Written by: Capelli at 2008/06/04 - 14:28:11
7 - Pochi giorni fa ascoltavo alla radio (credo fosse il terzo canale)un programma condotto da Enrica Bonaccorti (quella dell'infausto "non è la rai" con le varie ninfette ecc ecc).
Bhe! comunque, ospitava un ragazzo costretto, se non erro, da sempre su una carrozzina. Completamente immobilizzato sia nella parte superiore che inferiore...impossibilitato persino alla parola.
I genitori di questo giovane (mi son fatto l'idea debba avere una 30ina di anni), adattando uno dei vari strumenti tecnologici creati per permettere agli handicappati di utilizzare il pc, gli hanno dato modo di "esprimersi". Una sorta di bacchetta collegata al ginocchio (unica parte del suo corpo a possedere una "discreta" mobilità) con la quale riesce a controllare il computer.
Scrive SMS.
Ha recentemente pubblicato un libro nel quale espone non il proprio disagio nel rapportarsi con persone normali, ma al contrario trattando il disagio dei normodotati nel rapportarsi ad un handicappato con tutti i pregiudizi a cui questo è legato.
Nella vita ordinaria è uno stilista, disegna tramite pc le proprie creazioni.

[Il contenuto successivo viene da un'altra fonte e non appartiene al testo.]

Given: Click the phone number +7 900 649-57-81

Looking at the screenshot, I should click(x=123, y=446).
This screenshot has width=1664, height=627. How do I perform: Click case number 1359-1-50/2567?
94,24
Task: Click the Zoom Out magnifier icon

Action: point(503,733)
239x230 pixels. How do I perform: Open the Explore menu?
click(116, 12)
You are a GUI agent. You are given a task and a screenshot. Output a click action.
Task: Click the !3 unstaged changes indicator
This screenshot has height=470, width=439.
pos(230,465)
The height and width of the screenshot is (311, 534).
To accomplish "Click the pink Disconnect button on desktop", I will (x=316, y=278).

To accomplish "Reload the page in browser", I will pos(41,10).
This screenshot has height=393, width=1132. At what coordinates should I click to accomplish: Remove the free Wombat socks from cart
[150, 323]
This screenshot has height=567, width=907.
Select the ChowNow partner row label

Non so se è coraggio o se siamo come zecche troppo attaccate alla vita, ma certo sentire che una persona ridotta in certe condizioni mantiene, o trova, una gioia di vivere intensa mi chiedo se sia più meritata la sua di vita o la mia da normale.

ABnormal (Comment this)

Written by: Anonymous at 2008/06/06 - 07:52:02
8 - l' importante è fermarsi a riflettere sul fatto, già è qualcosa, direi... ;-) (Comment this)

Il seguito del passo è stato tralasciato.